A Tax Gene Product (Tax) is a nuclear protein that has a molecular weight of about 37,000 to 40,000 daltons.

==Tax gene==
Tax is produced by members of the retroviral family primate T-lymphotropic virus, which are classified as Deltaretroviruses. This includes Human T-lymphotrophic viruses (HTLVs), bovine leukaemia virus (BLV) and simian T-lymphotropic viruses (STLVs). The tax protein produced from HTLV-1 and HTLV-2 have been most extensively studied. The gene for Tax is found within the pX region between the env gene and one of the long terminal repeats of the viral genome; which is where the name Tax comes from (transactivator from the X-gene region). Tax acts as a transactivator, causing the transcription (production of mRNA from genetic code) of viral proteins in the long terminal repeat that are essential for replication.

==Role in disease==
HTLV-1 causes an aggressive form of leukaemia: adult T cell leukaemia (ATL), and Tax has largely been implicated in the oncogenic potential of this virus. In addition to Tax's ability to promote the transcription of viral proteins in the nucleus, it also regulates many human genes. It does this by modulating the activity of several signaling pathways such as: CREB/ATF, NF-κB, AP-1 and SRF. Tax modulates cellular processes by protein-protein interaction (binding with proteins), transcriptional activation (promoting the production of proteins) and transcriptional repression (inhibiting the production of proteins). Cellular processes that Tax dysregulates to produce cancerous cells include the cell cycle and the maintenance of genomic integrity. The cell cycle has four stages (G1, S, G2 and M) and Tax is known to accelerate the transition between G1 and S phase. Two DNA repair pathways (base excision repair and nucleotide excision repair) are affected by Tax, leading to mutations in DNA; a classical hallmark of cancer. Tax also causes aneuploidy (abnormal chromosome numbers), which is a possible cause of transformation (normal cells becoming cancer cells). Many proteins are involved in these processes, including cyclins and cell cycle checkpoint proteins (p53 and Rb).

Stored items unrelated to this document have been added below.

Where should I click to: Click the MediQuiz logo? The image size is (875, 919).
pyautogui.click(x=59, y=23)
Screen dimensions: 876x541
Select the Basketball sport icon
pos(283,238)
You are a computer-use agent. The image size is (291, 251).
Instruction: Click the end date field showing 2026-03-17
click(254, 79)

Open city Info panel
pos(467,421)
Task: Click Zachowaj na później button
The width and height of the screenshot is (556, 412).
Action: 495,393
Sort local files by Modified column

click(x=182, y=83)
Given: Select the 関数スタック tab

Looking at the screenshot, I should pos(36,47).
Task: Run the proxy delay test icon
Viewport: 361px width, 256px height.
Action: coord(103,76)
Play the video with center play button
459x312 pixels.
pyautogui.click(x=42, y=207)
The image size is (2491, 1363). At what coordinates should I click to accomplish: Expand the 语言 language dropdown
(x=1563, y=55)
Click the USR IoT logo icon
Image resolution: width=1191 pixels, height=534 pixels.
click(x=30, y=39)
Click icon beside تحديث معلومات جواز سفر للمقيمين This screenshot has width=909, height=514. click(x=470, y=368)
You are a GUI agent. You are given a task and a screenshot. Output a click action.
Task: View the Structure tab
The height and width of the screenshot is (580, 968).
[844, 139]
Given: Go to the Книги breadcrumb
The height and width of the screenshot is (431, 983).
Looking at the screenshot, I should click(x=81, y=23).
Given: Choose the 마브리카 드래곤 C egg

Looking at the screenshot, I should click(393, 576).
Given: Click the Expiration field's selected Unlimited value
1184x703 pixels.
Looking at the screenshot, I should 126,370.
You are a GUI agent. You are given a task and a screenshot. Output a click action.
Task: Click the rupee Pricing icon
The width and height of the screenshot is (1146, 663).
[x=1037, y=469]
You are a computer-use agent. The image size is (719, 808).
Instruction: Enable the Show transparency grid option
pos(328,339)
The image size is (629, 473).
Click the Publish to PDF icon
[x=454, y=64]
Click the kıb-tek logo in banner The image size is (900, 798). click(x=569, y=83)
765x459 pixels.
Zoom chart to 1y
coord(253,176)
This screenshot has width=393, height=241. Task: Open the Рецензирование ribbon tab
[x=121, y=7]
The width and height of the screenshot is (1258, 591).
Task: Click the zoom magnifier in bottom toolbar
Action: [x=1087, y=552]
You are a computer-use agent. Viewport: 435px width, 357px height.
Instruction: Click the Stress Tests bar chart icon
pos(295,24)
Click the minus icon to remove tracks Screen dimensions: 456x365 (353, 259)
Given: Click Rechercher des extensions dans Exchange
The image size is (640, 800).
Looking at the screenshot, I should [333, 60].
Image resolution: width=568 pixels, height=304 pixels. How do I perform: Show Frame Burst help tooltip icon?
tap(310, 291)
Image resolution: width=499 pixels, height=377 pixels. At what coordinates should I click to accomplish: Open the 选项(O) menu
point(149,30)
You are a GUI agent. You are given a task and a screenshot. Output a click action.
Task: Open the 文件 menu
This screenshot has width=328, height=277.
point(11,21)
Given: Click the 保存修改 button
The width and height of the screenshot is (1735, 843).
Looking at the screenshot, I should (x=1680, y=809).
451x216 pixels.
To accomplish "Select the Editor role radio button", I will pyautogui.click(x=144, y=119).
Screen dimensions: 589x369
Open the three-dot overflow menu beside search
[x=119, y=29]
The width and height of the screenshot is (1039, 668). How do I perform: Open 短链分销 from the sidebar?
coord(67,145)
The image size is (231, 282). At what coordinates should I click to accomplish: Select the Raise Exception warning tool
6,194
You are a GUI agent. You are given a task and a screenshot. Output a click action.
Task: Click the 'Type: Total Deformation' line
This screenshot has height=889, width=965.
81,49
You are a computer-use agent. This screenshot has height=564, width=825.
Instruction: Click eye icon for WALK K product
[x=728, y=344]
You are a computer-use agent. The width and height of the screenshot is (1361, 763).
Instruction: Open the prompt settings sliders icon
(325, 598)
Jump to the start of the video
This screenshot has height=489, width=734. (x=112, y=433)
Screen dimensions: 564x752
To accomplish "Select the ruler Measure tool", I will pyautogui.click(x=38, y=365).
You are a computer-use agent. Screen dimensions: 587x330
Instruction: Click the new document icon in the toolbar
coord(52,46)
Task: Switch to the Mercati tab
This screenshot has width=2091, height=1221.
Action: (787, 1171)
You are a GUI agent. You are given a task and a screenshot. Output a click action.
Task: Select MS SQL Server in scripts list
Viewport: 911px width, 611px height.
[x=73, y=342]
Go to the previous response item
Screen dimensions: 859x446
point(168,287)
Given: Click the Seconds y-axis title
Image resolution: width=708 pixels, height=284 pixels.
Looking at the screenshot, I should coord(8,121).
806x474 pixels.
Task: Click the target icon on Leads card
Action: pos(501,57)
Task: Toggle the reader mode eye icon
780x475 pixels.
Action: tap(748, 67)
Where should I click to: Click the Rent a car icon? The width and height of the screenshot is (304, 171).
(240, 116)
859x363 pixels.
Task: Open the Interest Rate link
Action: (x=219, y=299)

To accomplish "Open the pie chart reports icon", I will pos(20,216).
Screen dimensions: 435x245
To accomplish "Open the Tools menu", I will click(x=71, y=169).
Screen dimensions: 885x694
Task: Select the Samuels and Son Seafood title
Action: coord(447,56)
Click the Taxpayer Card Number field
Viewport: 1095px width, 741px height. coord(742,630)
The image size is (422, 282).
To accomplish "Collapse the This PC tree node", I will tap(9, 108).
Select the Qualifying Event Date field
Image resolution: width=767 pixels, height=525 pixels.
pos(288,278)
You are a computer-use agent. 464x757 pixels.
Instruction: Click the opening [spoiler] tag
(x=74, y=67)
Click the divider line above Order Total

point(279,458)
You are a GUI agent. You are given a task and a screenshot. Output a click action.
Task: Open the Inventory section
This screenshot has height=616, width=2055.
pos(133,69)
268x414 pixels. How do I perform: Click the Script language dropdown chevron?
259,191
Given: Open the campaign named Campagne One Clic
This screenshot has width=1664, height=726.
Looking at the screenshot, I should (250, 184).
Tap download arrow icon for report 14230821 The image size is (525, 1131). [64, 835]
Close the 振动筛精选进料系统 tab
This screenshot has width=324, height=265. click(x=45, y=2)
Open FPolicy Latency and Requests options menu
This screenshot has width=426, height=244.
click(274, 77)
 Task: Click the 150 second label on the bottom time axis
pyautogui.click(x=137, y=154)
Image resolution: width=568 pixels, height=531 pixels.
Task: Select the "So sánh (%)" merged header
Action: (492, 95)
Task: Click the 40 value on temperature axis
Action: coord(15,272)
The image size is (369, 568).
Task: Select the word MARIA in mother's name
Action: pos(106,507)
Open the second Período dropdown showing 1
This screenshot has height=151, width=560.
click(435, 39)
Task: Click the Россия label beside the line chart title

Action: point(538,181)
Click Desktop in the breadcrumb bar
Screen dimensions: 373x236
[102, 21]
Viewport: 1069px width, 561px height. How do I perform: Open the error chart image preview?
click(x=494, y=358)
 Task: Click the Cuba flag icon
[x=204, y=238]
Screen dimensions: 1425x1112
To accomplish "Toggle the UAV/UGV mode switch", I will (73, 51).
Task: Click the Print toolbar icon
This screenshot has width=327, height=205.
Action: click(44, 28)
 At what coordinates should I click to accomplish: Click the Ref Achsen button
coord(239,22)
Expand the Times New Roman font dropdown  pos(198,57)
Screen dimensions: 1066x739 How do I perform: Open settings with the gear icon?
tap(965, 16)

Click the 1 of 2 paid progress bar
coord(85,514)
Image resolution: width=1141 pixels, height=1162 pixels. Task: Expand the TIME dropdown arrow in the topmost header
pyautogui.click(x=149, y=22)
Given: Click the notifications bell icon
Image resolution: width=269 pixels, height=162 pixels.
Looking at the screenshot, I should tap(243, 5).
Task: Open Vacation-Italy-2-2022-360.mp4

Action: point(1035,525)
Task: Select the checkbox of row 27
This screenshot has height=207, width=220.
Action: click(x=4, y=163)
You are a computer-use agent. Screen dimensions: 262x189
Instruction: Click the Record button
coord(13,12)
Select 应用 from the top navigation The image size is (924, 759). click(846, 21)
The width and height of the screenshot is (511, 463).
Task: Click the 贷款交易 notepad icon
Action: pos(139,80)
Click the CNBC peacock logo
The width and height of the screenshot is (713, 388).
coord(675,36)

Interesting, HTLV-1 Tax viral gene is known to dampen innate antiviral signaling pathways to avoid host detection and elimination, through SOCS1 and Aryl Hydrocarbon Receptor Interacting Protein (AIP).

Although Tax from HTLV-1 and HTLV-2 can cause cells to become cancerous experimentally, Tax produced by HTLV-2 is less oncogenic than that from HTLV-1 and therefore is thought to be the reason that HTLV-2 is not associated with ATL.